- _Data for processing_:
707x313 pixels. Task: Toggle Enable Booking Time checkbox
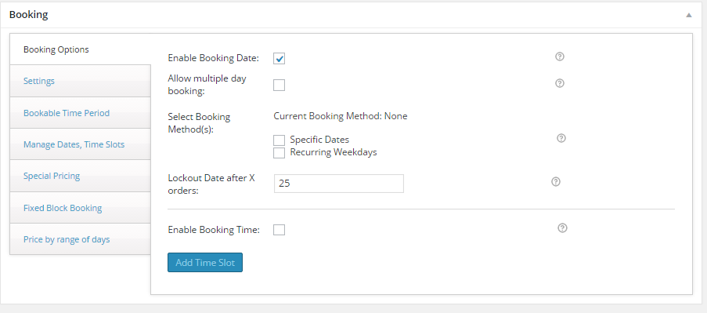pyautogui.click(x=279, y=230)
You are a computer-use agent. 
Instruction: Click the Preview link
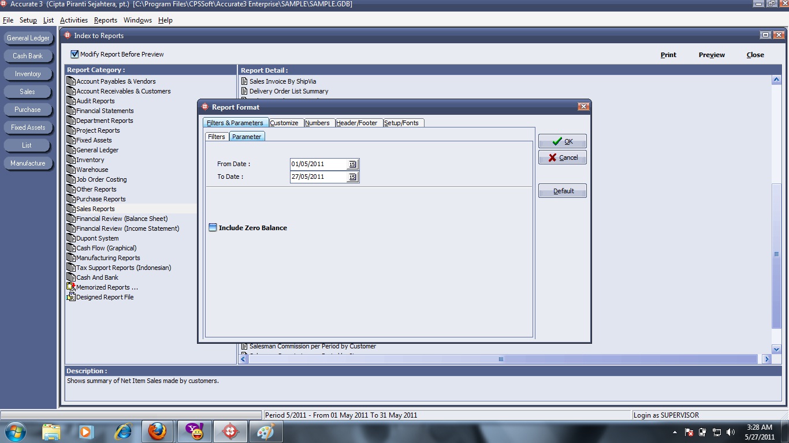(711, 54)
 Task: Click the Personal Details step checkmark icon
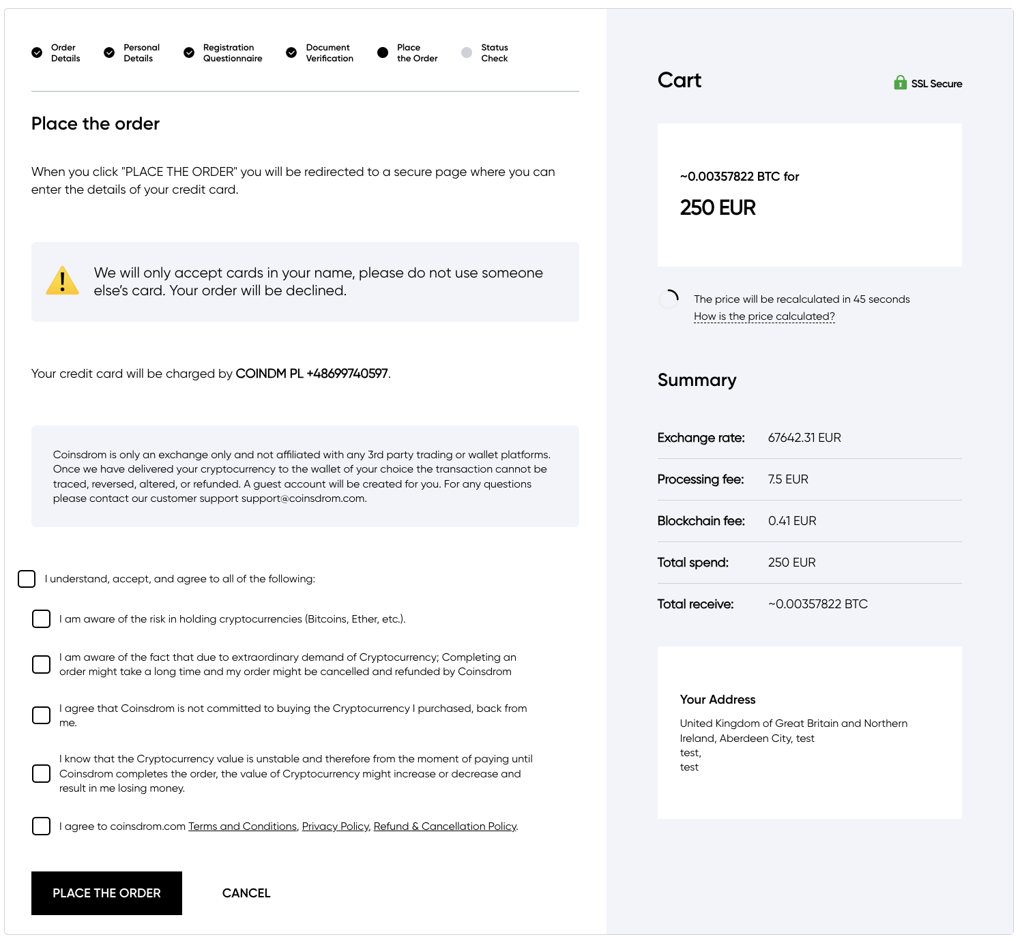[x=109, y=53]
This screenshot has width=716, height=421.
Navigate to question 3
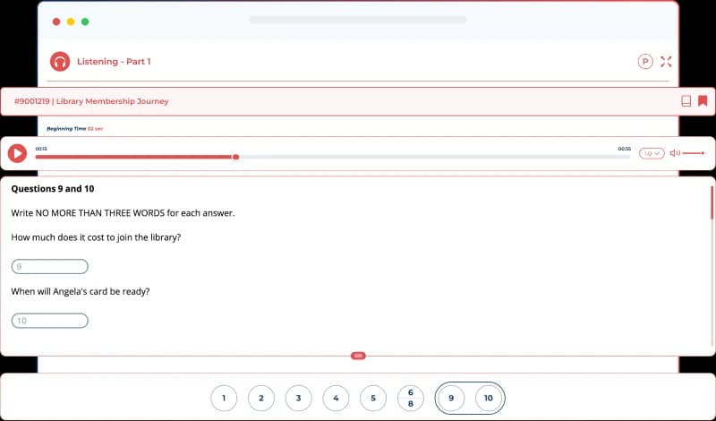(x=298, y=399)
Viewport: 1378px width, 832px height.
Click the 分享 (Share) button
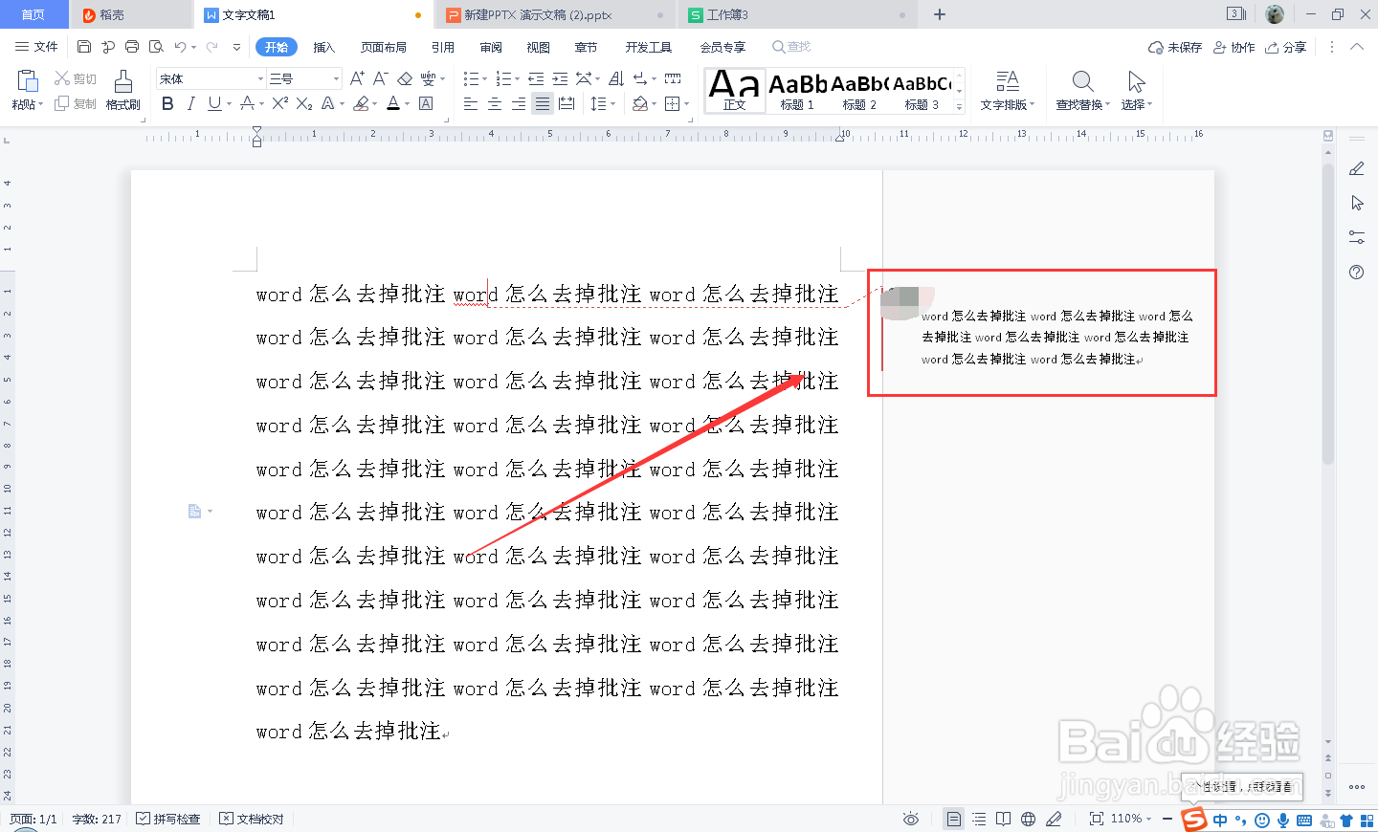pyautogui.click(x=1285, y=46)
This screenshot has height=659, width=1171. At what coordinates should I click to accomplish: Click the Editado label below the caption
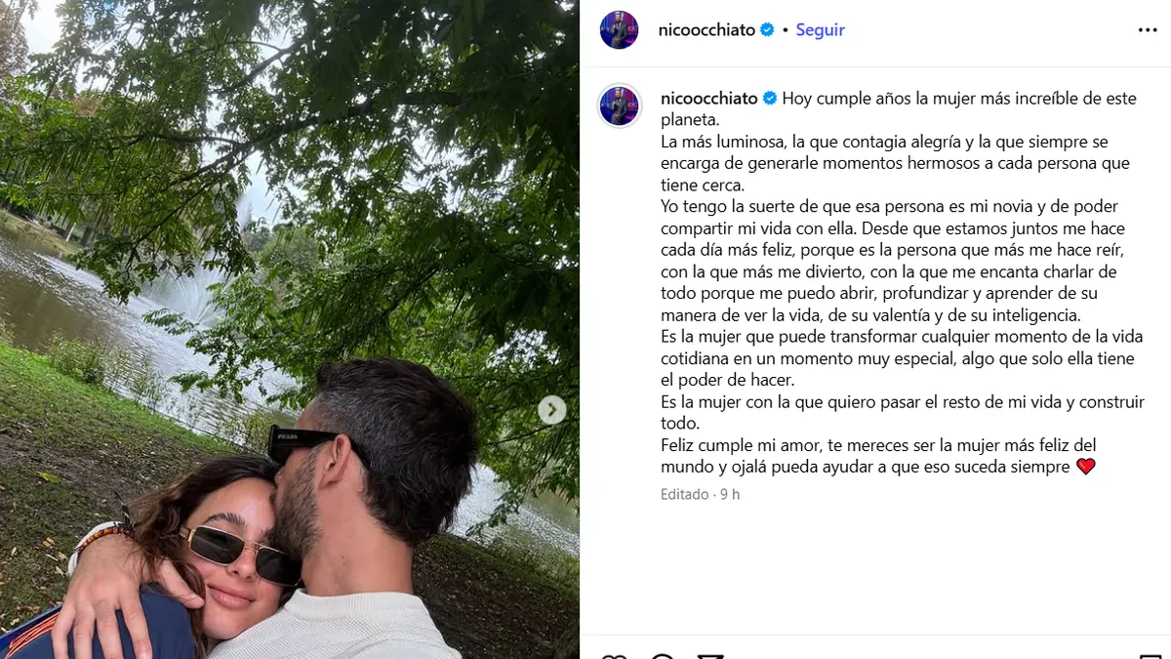[684, 494]
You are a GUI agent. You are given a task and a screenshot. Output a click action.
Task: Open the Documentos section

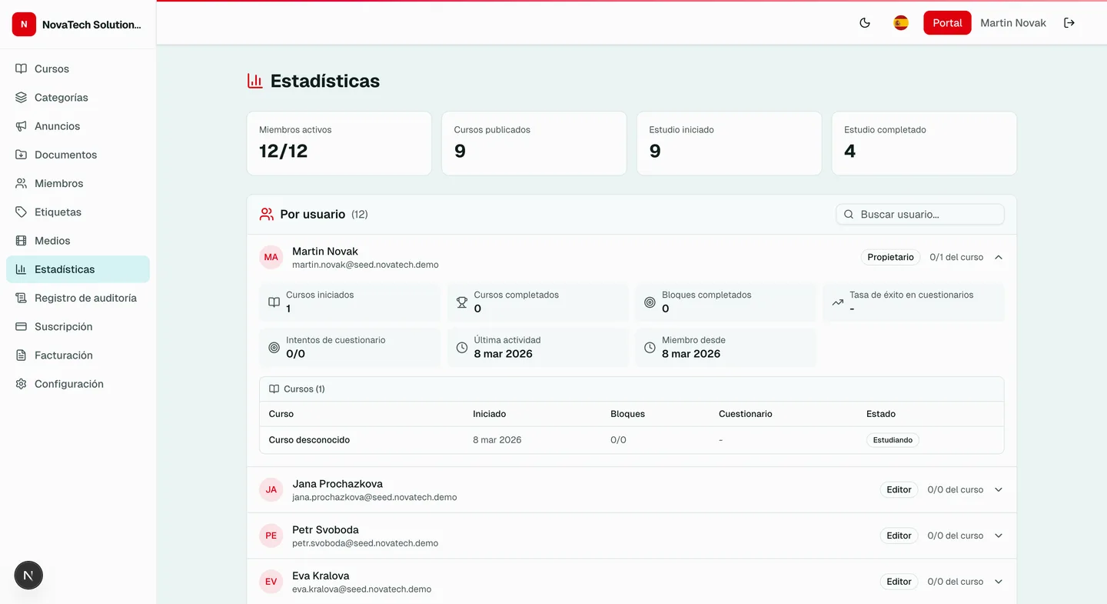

- _What needs to be done_: Please return the whole listing exactly. Do not copy its images.

- _Expected answer_:
707x313 pixels. Task: Toggle Enable Booking Time checkbox
pyautogui.click(x=279, y=230)
You are a computer-use agent. 
Instruction: Click the Preview link
(711, 54)
 Task: Click the Personal Details step checkmark icon
[x=109, y=53]
This screenshot has width=716, height=421.
Navigate to question 3
(x=298, y=399)
Viewport: 1378px width, 832px height.
Click the 分享 (Share) button
pyautogui.click(x=1285, y=46)
This screenshot has height=659, width=1171. At what coordinates should I click to accomplish: Click the Editado label below the caption
[684, 494]
You are a GUI agent. You are given a task and a screenshot. Output a click action.
Task: Open the Documentos section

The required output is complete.